The sensitive nature of media ownership came to the forefront at the Consumer Electronics Show in Las Vegas this week, when Dish Network's latest version of its Hopper DVR was disqualified from CNET's "Best of CES" awards. The reason: CNET's parent, CBS, is suing Dish over the Hopper's commercial-skipping technology.
Dish used this year's CES show to introduce the Hopper with Sling, which allows consumers to watch live or recorded TV on devices both on and offline. CNET named the device a finalist for its "Best of CES" awards, praising it in a review that said the DVR "almost has it all."

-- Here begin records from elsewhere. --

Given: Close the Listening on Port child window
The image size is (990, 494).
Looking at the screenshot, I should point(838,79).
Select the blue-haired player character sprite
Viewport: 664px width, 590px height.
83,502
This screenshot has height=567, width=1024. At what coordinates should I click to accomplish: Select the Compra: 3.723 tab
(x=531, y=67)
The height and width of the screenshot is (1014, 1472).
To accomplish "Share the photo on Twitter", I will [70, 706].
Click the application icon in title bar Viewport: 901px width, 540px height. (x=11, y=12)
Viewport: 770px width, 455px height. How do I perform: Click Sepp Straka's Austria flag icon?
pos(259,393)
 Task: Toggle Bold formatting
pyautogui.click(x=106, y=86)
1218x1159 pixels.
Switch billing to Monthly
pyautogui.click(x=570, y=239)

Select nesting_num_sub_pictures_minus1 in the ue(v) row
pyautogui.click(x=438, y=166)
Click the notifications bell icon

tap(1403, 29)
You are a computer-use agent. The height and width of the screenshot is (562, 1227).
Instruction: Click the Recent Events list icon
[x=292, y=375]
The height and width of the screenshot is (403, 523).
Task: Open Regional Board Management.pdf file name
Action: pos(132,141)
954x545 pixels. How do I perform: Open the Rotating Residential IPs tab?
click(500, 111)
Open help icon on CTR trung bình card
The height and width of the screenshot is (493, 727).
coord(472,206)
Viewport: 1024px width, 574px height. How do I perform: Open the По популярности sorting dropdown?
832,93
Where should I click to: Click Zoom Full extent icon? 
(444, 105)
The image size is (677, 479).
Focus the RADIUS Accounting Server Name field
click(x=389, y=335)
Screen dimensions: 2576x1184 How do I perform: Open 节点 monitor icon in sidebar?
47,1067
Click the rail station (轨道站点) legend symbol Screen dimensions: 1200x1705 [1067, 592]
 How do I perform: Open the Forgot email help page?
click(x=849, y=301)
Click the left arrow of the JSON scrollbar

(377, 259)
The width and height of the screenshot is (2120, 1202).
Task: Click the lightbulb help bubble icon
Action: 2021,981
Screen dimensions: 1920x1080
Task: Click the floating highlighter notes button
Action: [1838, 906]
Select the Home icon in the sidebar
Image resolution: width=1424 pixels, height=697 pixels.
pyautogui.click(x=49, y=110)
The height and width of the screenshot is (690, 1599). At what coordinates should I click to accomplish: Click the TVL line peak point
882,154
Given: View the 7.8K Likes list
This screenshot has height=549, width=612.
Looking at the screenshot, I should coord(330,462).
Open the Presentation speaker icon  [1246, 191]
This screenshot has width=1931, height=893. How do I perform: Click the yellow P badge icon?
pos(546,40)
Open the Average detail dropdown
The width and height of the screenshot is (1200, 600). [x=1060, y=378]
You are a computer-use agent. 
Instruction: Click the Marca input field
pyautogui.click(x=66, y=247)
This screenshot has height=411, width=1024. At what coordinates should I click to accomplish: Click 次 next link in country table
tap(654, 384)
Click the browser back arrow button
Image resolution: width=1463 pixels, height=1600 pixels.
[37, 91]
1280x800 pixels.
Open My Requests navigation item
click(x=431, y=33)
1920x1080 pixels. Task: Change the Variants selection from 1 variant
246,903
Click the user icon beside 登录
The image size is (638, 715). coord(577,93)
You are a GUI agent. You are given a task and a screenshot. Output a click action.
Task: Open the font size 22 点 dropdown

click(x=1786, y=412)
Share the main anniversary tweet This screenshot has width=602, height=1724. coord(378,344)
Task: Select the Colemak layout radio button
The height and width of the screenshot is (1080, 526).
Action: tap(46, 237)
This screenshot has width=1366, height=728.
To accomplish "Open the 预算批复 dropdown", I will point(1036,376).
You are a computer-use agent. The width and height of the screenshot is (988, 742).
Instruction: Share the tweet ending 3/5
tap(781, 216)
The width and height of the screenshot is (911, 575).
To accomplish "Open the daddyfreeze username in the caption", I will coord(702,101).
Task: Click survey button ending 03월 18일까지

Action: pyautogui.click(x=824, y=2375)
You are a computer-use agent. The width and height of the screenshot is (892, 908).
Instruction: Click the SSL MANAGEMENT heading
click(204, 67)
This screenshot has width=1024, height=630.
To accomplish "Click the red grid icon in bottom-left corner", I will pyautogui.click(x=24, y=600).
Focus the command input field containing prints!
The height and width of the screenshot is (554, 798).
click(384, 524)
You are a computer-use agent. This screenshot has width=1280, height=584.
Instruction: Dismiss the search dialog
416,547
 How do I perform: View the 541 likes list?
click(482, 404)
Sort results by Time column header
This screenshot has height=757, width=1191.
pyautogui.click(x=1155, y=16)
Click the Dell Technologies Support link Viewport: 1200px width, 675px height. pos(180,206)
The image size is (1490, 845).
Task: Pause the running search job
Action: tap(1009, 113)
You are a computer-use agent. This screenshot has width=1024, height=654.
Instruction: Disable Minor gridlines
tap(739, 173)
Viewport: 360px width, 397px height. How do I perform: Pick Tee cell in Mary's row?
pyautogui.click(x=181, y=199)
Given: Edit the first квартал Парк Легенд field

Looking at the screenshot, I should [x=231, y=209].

But CNET pulled Dish as a finalist at the last minute. "The Dish Hopper with Sling was removed from consideration due to active litigation involving our parent company CBS Corp.," CNET said on its website. "We will no longer be reviewing products manufactured by companies which we are in litigation with respect to such product."
Asked about the decision, a CBS spokesman pointed to CNET's statement and declined to comment further.
"We are saddened that CNET's staff is being denied its editorial independence because of CBS's heavy-handed tactics," Dish Network CEO Joe Clayton said in a statement. "This action has nothing to do with the merits of our new product. Hopper with Sling is all about consumer choice and control over the TV experience. That CBS, which owns CNET.com, would censor that message is insulting to consumers."
The broadcast networks, including CBS, are suing Dish Network over the Hopper, claiming the technology, which allows consumers to record broadcast programming and automatically skip over commercials during playback, violates copyright. Dish already won a small battle, when a judge denied Fox's request for an injunction.
The new Hopper with Sling allows subscribers to watch live and recorded TV anywhere on internet-connected tablets, smartphones and computers. It is also introducing an app that moves recorded programs to an iPad that can then be viewed without an internet connection.
Using Sling's technology essentially spares Dish the pain of securing "TV Everywhere" rights from each individual content provider, a laborious route that has slowed the pay-TV industry's effort to allow viewing across devices and hopefully fend off streaming-video upstarts.